* _Source_:
^^^^^^^^^^^^^^^^
A post-closing adjustment will occur within 90 days of the Closing Date to settle certain items including the revenue distributions and certain expenses associated with the oil and gas properties after the effective date of July 1, 2007. Additionally, as of the Closing Date, Newfield had been unable to obtain third-party consents (the “Outstanding Consents”) with respect to certain oil and gas leases and related assets (the “Designated Properties”) which represent less than 14% of the aggregate purchase price of the acquisition. As a result of the Outstanding Consents, Newfield and the Company entered into a Nominee Agreement pursuant to which Newfield will hold legal title for the benefit of the Company for the Designated Properties. As required under the Nominee Agreement, during the 90 day period following the Closing Date (the “Cure Period”), Newfield shall use diligent, commercially reasonable efforts to obtain the Outstanding Consents with respect to the Designated Properties, and shall deliver to the Company assignments of all of its right, title and interest in all of the Designated Properties as to which Outstanding Consents are obtained during

 

F-5


the Cure Period. If Newfield fails to obtain Outstanding Consents for any of the Designated Properties within the Cure Period, the Company may reassign to Newfield its beneficial interest in such property and shall be entitled to a refund from Newfield of the purchase price paid with respect to such property, subject to certain adjustments.
^^^^^^^^^^^^^^^^
* _Dataset rows_:

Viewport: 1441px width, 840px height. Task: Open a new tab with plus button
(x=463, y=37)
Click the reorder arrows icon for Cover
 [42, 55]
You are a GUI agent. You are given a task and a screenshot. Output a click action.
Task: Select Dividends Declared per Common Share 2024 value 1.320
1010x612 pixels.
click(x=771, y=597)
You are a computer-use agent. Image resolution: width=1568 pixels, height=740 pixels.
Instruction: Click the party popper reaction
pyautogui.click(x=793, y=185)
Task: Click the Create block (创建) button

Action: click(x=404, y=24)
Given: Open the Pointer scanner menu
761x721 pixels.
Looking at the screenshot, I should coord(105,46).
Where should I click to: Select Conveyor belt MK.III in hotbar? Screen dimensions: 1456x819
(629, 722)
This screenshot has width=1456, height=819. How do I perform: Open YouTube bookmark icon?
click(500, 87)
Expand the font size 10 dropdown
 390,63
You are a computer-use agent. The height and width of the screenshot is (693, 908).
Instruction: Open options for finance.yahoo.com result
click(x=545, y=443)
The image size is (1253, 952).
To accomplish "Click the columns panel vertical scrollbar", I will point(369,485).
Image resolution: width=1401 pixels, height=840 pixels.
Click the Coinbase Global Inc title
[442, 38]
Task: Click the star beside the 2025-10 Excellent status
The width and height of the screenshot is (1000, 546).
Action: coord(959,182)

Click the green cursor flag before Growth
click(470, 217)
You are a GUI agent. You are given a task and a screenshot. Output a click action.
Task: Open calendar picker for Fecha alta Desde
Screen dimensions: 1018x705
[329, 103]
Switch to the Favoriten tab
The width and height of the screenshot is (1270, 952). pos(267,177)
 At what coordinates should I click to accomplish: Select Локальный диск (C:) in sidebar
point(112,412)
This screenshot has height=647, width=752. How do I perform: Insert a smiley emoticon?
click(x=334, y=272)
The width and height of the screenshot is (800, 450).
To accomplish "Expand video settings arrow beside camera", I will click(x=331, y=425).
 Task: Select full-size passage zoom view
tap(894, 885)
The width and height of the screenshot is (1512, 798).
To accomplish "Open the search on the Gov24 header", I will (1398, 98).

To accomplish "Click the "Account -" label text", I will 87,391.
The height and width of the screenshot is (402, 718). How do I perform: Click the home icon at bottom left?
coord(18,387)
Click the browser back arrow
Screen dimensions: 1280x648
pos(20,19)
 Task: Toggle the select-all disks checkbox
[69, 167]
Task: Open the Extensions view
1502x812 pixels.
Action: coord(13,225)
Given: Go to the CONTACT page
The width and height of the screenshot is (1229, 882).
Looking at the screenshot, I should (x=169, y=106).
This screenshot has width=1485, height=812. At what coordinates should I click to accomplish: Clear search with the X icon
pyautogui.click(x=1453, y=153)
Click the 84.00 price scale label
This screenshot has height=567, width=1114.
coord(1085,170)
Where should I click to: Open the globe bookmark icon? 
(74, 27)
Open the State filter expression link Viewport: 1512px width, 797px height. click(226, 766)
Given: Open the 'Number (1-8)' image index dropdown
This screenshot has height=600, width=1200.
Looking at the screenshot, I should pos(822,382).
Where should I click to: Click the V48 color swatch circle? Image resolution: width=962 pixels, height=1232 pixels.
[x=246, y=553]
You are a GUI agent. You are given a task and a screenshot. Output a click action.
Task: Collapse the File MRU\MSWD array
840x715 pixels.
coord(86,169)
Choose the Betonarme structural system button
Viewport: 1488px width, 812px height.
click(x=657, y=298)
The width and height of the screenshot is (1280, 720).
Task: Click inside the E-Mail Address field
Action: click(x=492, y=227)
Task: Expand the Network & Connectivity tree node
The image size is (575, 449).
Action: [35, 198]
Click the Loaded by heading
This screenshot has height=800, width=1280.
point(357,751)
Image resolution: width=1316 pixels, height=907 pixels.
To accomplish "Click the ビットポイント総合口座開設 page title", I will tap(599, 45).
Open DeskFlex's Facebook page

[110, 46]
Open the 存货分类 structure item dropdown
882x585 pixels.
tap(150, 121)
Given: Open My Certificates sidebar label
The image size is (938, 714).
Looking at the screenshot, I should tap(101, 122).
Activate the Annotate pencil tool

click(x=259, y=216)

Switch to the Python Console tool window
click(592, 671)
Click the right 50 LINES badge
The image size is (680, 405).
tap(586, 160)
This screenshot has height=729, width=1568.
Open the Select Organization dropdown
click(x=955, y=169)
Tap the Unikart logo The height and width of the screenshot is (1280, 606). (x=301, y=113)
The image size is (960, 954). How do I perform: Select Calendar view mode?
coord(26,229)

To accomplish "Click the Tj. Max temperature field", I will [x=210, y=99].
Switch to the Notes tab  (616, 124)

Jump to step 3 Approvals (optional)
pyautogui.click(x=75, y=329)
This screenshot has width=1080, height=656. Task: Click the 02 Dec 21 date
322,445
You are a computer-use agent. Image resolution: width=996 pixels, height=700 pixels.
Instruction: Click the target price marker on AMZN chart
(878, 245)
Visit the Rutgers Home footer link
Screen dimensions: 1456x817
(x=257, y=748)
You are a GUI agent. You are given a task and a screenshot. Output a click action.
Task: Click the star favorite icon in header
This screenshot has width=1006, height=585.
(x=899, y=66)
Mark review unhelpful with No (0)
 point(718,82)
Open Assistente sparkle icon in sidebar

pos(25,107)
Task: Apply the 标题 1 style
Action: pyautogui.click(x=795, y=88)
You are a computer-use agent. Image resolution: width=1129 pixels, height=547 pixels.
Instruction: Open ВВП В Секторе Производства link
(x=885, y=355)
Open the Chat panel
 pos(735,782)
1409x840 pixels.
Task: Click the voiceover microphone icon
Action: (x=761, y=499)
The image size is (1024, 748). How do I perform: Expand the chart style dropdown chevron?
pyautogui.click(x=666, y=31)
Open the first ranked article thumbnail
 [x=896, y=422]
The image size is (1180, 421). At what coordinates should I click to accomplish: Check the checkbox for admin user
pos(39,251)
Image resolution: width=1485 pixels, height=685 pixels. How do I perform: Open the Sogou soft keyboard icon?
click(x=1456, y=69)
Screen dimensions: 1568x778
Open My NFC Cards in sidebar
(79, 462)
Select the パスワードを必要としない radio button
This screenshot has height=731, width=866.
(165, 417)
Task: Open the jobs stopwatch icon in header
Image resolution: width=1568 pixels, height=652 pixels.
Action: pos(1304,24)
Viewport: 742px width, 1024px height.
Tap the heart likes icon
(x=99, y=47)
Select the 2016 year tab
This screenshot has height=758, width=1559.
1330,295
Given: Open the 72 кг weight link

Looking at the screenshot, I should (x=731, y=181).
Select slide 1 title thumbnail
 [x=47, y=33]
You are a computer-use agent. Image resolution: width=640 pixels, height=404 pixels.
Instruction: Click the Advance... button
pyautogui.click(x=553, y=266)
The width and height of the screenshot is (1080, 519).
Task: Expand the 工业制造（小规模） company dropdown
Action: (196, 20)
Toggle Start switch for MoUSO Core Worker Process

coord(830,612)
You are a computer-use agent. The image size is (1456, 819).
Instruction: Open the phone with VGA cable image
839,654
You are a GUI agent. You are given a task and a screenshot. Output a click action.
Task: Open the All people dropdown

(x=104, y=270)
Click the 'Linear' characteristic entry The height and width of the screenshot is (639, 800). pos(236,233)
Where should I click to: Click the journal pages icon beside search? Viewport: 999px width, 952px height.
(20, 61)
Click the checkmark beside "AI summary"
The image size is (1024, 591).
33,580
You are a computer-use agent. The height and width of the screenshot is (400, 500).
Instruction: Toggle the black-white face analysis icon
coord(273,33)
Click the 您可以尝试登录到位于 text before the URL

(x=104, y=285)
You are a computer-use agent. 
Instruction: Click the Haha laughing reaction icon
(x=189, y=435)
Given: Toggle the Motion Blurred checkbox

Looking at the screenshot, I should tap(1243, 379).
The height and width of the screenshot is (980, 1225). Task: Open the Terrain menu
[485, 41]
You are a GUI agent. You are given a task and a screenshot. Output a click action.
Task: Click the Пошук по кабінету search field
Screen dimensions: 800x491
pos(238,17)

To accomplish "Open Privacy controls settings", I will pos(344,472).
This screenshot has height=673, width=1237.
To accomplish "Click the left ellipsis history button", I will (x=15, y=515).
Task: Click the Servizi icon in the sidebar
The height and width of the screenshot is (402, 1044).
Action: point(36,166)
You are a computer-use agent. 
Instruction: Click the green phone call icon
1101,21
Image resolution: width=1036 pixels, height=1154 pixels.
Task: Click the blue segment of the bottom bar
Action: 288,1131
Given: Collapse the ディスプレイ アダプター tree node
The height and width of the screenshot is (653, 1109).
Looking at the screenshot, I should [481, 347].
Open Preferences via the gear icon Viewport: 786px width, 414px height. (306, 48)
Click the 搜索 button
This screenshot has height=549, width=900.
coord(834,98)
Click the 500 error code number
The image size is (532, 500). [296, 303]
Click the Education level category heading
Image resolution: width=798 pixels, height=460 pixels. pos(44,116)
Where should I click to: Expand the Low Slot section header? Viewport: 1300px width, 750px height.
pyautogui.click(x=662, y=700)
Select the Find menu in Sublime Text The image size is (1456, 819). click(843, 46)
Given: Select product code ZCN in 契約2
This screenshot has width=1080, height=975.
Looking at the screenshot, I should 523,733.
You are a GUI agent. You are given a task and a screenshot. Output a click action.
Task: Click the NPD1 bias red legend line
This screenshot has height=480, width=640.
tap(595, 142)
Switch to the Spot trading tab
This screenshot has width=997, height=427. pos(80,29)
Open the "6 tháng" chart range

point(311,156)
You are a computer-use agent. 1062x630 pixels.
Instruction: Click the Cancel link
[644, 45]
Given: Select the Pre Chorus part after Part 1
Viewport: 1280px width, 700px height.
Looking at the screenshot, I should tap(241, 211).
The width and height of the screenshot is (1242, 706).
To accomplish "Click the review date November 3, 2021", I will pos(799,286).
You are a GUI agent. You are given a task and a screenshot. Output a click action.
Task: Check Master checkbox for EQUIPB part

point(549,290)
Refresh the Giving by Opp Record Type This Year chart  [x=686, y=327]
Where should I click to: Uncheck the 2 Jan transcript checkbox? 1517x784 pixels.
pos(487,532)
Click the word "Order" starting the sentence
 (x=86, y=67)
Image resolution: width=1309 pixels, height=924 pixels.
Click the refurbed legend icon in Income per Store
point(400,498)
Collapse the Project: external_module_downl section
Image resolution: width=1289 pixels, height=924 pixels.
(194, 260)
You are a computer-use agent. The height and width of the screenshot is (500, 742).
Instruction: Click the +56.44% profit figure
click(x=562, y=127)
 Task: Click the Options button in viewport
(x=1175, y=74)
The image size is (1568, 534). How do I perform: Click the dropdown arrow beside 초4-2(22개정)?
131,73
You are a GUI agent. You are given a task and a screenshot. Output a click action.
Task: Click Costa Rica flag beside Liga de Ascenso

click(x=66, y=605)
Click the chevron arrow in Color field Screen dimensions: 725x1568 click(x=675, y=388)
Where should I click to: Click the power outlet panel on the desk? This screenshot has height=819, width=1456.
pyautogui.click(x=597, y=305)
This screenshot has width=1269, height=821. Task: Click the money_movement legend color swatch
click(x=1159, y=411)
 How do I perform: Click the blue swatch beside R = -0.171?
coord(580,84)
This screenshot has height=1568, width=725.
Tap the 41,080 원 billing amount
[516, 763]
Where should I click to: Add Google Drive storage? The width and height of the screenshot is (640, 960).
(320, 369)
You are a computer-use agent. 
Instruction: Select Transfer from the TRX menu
^^^^^^^^^^^^^^^^
* _Directives_:
(A) List every term that the passage about the Newfield acquisition formally defines by placing it in quotation marks inside parentheses.
(B) Retype the records word for word, starting with their first line and going on through the line with "I will point(369,485).", including both of those lines.

* _Answer list_:
(A)
Outstanding Consents
Designated Properties
Cure Period

(B)
Viewport: 1441px width, 840px height. Task: Open a new tab with plus button
(x=463, y=37)
Click the reorder arrows icon for Cover
 [42, 55]
You are a GUI agent. You are given a task and a screenshot. Output a click action.
Task: Select Dividends Declared per Common Share 2024 value 1.320
1010x612 pixels.
click(x=771, y=597)
You are a computer-use agent. Image resolution: width=1568 pixels, height=740 pixels.
Instruction: Click the party popper reaction
pyautogui.click(x=793, y=185)
Task: Click the Create block (创建) button

Action: click(x=404, y=24)
Given: Open the Pointer scanner menu
761x721 pixels.
Looking at the screenshot, I should coord(105,46).
Where should I click to: Select Conveyor belt MK.III in hotbar? Screen dimensions: 1456x819
(629, 722)
This screenshot has width=1456, height=819. How do I perform: Open YouTube bookmark icon?
click(500, 87)
Expand the font size 10 dropdown
 390,63
You are a computer-use agent. The height and width of the screenshot is (693, 908).
Instruction: Open options for finance.yahoo.com result
click(x=545, y=443)
The image size is (1253, 952).
To accomplish "Click the columns panel vertical scrollbar", I will point(369,485).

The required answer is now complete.